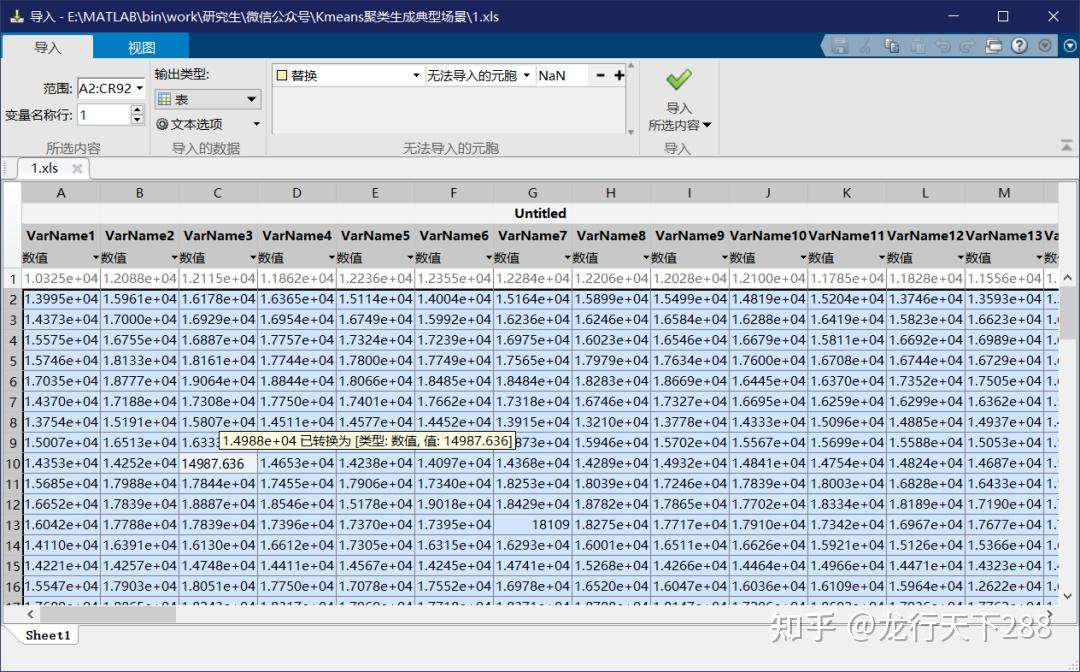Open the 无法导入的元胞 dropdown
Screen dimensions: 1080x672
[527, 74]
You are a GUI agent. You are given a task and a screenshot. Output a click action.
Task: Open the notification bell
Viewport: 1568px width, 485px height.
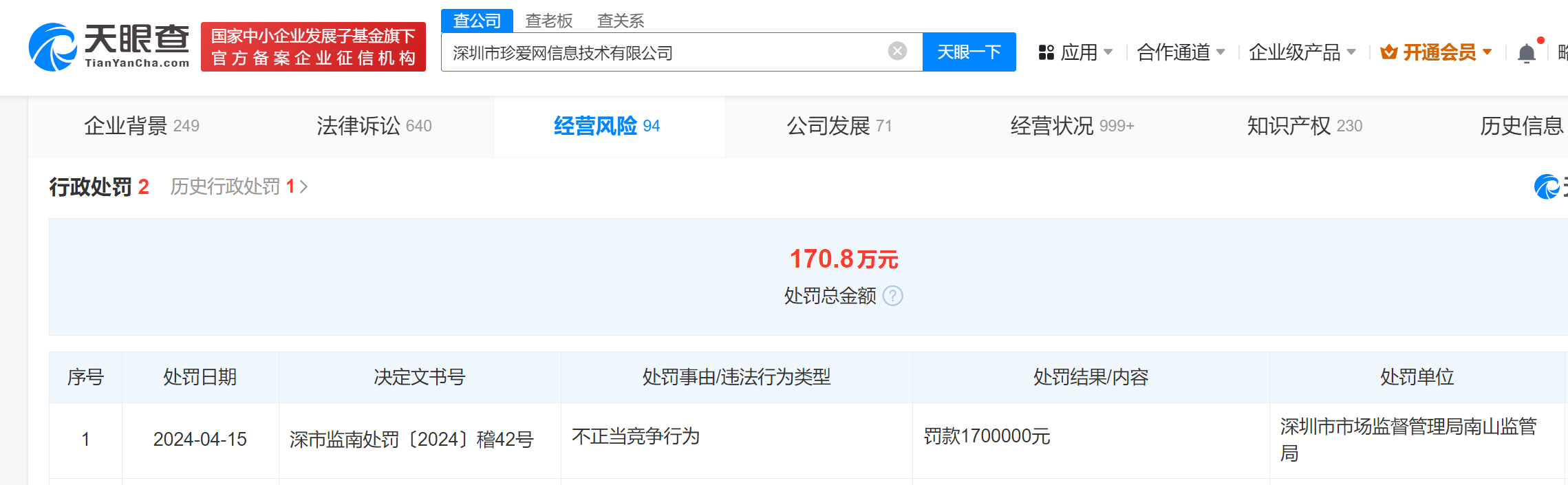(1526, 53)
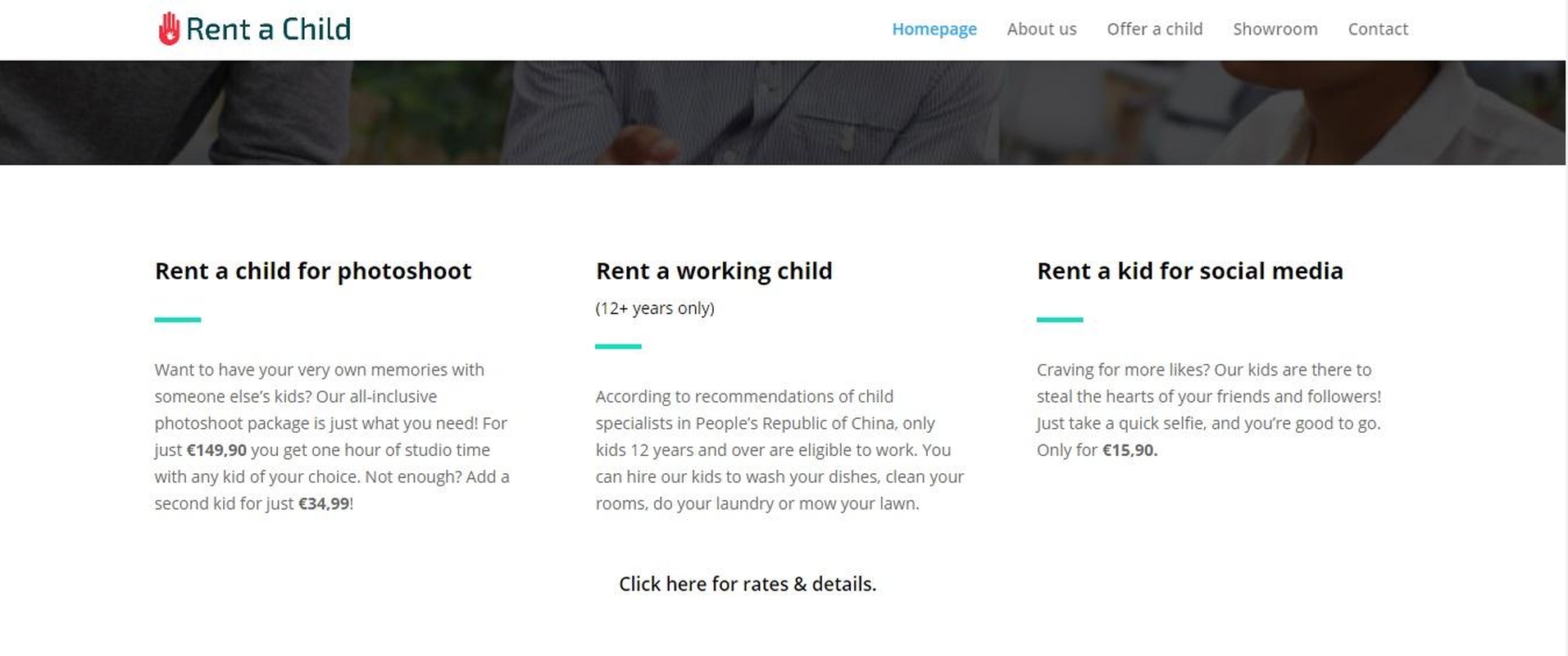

....

**Exercise brief:** The output should hold only the lines from the one containing "Task: Open the notification bell" through the last line of the listing, reproduced exactly, pictures omitted.

**Exercise response:**
Task: Open the notification bell
Viewport: 1568px width, 485px height.
(1526, 53)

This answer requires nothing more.